Take the line holding "Task: Export the" as the first line of the answer and the last line of the listing as its end; retype everything between exactly.

Start of DATA IN THIS EXERCISE

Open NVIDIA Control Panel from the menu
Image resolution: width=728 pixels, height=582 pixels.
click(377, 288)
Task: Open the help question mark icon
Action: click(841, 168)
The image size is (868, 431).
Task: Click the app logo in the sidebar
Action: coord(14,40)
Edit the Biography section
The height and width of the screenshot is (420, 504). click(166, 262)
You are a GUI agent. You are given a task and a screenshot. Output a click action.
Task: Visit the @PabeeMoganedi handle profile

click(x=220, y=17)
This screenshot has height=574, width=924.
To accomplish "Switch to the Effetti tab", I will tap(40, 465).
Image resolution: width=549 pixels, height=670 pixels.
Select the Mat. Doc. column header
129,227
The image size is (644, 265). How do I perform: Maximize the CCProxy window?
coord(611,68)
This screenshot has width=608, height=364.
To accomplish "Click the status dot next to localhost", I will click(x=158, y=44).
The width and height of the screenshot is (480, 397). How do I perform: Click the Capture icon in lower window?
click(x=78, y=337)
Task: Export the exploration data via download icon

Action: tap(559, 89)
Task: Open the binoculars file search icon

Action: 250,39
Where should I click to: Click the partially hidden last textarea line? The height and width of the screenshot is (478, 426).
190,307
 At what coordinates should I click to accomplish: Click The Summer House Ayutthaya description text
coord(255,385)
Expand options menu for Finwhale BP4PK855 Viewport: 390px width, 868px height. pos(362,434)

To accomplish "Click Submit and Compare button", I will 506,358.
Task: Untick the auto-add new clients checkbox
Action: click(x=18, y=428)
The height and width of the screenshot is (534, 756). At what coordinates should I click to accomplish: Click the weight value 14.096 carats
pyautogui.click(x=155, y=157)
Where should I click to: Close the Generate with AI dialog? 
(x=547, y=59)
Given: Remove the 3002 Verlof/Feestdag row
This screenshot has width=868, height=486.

End of DATA IN THIS EXERCISE

PROBLEM SOLUTION.
Task: Export the exploration data via download icon

Action: tap(559, 89)
Task: Open the binoculars file search icon

Action: 250,39
Where should I click to: Click the partially hidden last textarea line? The height and width of the screenshot is (478, 426).
190,307
 At what coordinates should I click to accomplish: Click The Summer House Ayutthaya description text
coord(255,385)
Expand options menu for Finwhale BP4PK855 Viewport: 390px width, 868px height. pos(362,434)

To accomplish "Click Submit and Compare button", I will 506,358.
Task: Untick the auto-add new clients checkbox
Action: click(x=18, y=428)
The height and width of the screenshot is (534, 756). At what coordinates should I click to accomplish: Click the weight value 14.096 carats
pyautogui.click(x=155, y=157)
Where should I click to: Close the Generate with AI dialog? 
(x=547, y=59)
Given: Remove the 3002 Verlof/Feestdag row
This screenshot has width=868, height=486.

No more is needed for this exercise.